--- start Extracted text ---
Last year, Parliament suggested amending the suo motu practice to make it more consistent and transparent — it unfortunately had the opposite effect. The bill became a bone of contention for many in civil society groups and the legal fraternity because of the content as well as the impact it would have on future cases, especially the ones set in the current political environment.

There is no question that Pakistan, in its current socio-economic context, needs to employ suo motu powers to facilitate access to justice for its citizens. According to the Ministry of Planning and Development, around 55 million Pakistanis live under the poverty line, and it cannot be deemed reasonable for this section of the population to bear legal costs when it comes to a breach of their fundamental rights. Thus, the courts of law cannot just be passive facilitators but need to be active in their duty of preservation of legal recourse for less privileged and marginalised segments of society.

In addition to this, suo motu acts as a balancing tool to keep Parliament in check in its duty to legislate on issues concerning the entire population. In the current context, Pakistan, previously a British colony, hasn’t yet matured into the true sense of a democracy. The reins of the protection of fundamental rights, therefore, cannot be left alone to Parliament, which might create rifts between different sections of society.

At the same time, there is also a need for a counterbalancing for courts to not let them reign freely, and in turn, allow judicial activism to transform into judicial overreach. This practice makes the law inconsistent with no sense of continuity, especially in Pakistan’s case where the court has established that they cannot be a mere slave to precedent. There is a need for a more coherent, viable and consistent practice of suo motu action. However, to make it happen, certain steps need to be taken.
--- end Extracted text ---
--- start Provided data ---
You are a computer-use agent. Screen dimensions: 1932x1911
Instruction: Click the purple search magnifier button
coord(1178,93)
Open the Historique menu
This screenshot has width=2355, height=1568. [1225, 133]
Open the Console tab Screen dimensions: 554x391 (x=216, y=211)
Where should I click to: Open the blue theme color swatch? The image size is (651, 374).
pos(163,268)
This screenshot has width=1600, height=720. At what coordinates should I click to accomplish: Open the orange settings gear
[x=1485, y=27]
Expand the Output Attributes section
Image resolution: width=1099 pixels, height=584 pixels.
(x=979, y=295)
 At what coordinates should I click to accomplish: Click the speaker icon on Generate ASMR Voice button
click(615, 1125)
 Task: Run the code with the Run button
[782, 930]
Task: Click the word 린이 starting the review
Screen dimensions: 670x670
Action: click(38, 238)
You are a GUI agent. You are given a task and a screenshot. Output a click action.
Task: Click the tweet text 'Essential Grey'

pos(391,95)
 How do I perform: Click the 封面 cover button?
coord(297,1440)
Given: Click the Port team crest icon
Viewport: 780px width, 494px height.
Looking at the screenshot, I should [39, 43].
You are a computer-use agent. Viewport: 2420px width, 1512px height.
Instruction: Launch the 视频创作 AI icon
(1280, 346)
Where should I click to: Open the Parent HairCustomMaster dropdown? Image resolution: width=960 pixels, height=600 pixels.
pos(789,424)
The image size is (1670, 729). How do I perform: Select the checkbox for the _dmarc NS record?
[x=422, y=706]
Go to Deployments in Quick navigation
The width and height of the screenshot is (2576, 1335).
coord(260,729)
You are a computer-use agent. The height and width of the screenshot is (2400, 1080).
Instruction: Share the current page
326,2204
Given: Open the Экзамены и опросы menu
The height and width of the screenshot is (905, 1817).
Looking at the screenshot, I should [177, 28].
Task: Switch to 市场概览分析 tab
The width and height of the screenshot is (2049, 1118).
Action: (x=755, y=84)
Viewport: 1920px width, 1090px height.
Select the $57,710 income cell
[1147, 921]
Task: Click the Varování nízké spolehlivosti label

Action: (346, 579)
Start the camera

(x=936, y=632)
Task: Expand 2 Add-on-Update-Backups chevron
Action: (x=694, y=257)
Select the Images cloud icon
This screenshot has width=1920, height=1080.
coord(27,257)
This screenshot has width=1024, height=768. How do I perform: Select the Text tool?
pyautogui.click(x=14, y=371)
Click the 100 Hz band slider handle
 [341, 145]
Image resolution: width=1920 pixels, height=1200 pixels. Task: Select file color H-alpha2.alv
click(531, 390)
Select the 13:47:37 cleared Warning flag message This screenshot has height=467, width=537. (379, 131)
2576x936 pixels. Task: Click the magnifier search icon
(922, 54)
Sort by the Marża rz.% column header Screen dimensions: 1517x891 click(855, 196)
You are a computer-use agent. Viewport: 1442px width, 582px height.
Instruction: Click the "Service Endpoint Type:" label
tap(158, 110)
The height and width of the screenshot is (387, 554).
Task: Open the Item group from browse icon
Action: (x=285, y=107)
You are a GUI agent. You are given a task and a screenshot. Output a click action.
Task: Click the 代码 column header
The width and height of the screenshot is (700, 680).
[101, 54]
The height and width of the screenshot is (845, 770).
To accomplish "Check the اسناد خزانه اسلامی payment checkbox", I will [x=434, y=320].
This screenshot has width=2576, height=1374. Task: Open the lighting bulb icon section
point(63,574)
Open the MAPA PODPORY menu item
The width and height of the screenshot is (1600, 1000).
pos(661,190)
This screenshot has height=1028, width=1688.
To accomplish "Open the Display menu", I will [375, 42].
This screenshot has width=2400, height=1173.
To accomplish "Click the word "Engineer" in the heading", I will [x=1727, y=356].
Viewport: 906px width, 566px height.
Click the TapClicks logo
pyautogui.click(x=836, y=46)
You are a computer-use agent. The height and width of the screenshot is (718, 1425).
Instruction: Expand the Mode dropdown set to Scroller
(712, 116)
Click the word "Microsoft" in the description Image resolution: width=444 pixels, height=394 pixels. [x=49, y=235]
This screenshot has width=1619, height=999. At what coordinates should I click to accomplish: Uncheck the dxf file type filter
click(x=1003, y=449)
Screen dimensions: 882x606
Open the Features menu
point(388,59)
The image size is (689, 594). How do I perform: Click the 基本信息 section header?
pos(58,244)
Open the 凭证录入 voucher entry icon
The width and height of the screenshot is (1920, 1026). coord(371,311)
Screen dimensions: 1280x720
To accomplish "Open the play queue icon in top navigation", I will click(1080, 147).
--- end Provided data ---
◆ Directive 1: Find every line in the listing that contains the string "resolution" and copy each one. Case matters.
◆ Directive 2: Pick up the piece on suo motu powers in Pakistan from its last sentence and continue it.

◆ Expected answer 1:
Image resolution: width=1099 pixels, height=584 pixels.
Where should I click to: Open the Parent HairCustomMaster dropdown? Image resolution: width=960 pixels, height=600 pixels.
Image resolution: width=1920 pixels, height=1200 pixels. Task: Select file color H-alpha2.alv
Click the word "Microsoft" in the description Image resolution: width=444 pixels, height=394 pixels. [x=49, y=235]

◆ Expected answer 2:
Amendment to Article 184(3)

Firstly, there must be a very restricted suo motu practice at the SC level which only allows for cases pertaining to judicial review of the acts of the National Assembly.

Article 184(3) of the Constitution of Pakistan confers powers of original jurisdiction on the apex court. The article must be amended in a way that it confers powers of original jurisdiction to the SC, albeit, only in matters pertaining to the National Assembly, and in any subsequent legislation done by Parliament. This would give the SC the right to adjudicate in legislative matters, thus, confirming the powers of judicial review. Under this new article, the SC can either take up matters suo motu or take writs filed by petitioners.

Additionally, Article 184(3) needs to be amended so that it is only applicable for use in public interest litigation as was the intention of the framers of the Constitution. However, taking inspiration from the Bangladeshi constitution, another clause must be added to the article which adds the requirement of an aggrieved party. This would make Article 184(3) have three qualifiers — the matter being of public interest, must involve a breach of fundamental rights as enshrined in Chapter II of the Constitution of Pakistan and there must be an aggrieved party.

Moreover, the suo motu powers must be vested in the higher courts of the country as is done in the Indian context under Articles 26 and 32 of the Indian Constitution. Article 199 of the Constitution of Pakistan should also be amended so that it gives the higher courts the right to assume original jurisdiction and take up matters suo motu. The article, in addition to the remedies that it can administer, must only have one qualifier: the top three judges of the court must come together to decide whether they can take up a case suo motu.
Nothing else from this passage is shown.